:: Article ::
========

I’ve been setting goals for myself since I was in middle school. For most of my life I set some pretty crazy goals. Sometimes, much to my surprise, I’ve accomplished them. In most cases, I’ve not even come close.
Amazingly, in the years when I’ve accomplished my crazy goals, my brain tends to focus on “did I set my goal too low and make it too easy?” In the years I’ve fallen short of my goals, I question “did I set my goal way too high or unrealistic?”
In 2014, I decided to change how I set my goals after attending a leadership training course in Palisades, NY with some of the top commercial brokers in the country.
The course was full of great material, but one of the keynote speakers was a young personal coach named Joshua Seldman who had, and still has, what I believe to be one of the simplest ways to help people achieve their goals. He introduced me to the concept of “minimums”.
A “minimum” is defined as the smallest meaningful unit of change.
Probably, like me, you rolled your eyes. What does a “minimum” really mean?
Mr. Seldman went on to tell a story about an executive he was coaching who was trying to get back into the habit of running. She was a Fortune 500 CEO, in her early 40’s, three young kids, a husband that had his own successful career, no family in town, and no nanny.
She had come to him because she thought she needed someone to keep her accountable. She also thought that by paying him to keep her accountable, she would actually achieve her goals. Wrong.
In their first meeting, he asked her to tell him how often she runs and about her routine so she could then set a minimum.
She summed it up by telling him she used to run five days a week before she had kids, but now she doesn’t have time to run at all. She wakes up at 5a, puts on her slippers and robe, gets the paper, makes coffee, eats breakfast, reads the paper, feeds the dog, packs kid lunches, shower, gets dressed, gets the kids up, showered and out the door by 7a.
He nods and says, now “what is your minimum?”. She looks him straight in the eyes and responds, “run five days a week!”.

========

:: Dataset extract ::
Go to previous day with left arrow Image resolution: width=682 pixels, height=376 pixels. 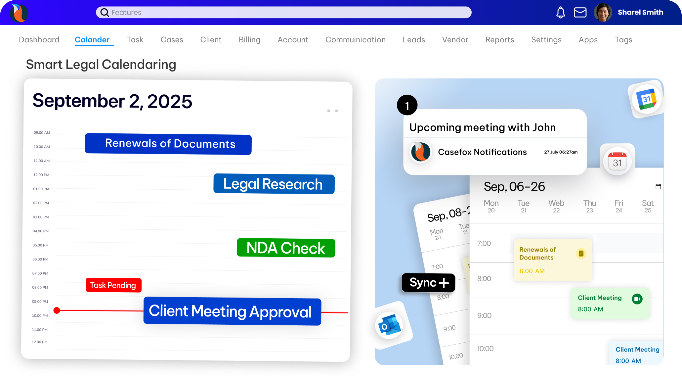328,111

========

:: What the exercise asks ::
Continue the essay on setting goals with "minimums" from its last sentence, carrying on the account of the coaching session with the executive.

:: Exercise response ::
He laughs. She doesn’t.
He then asks her if she understands the concept of a minimum. “So, you aren’t running at all currently and you want to just start running five days a week?”
That is what we all, as successful entrepreneurs, do. We set big goals without fully understanding the steps to help us start the habits to achieve them.
To make a long story short it took her a month of coming back every week to reset her “minimum” and she finally gave up after he told her to set a minimum less than running one day/week. “How can I set a minimum less than one?”
He then tells her, “how about you put your shoes on one time this coming week?”.
She laughed. He didn’t.
He told her to untie her shoes before bed and put them where her slippers were.
An amazing thing happened.
She woke up the next morning, put on her shoes instead of slippers, went to get the paper, smelled the fresh air and thought, maybe I’ll run around the block. She came back after a 10-minute run and still did all the other things.
A week later he asked her “how many times did you run?” She replied, “five!”
He laughed. So did she.
It feels so good when we achieve a goal. It feels better when we create a habit.
What are your goals for this year? Are you accomplishing them? If not, try setting a minimum.
Your leadership team at Columbus REALTORS® is working hard to start setting “minimums” that help us achieve our Association goals and we hope you are too.
I hope you have your best year yet and that you find time to get involved in your Association!
We are, and will be, Better Together.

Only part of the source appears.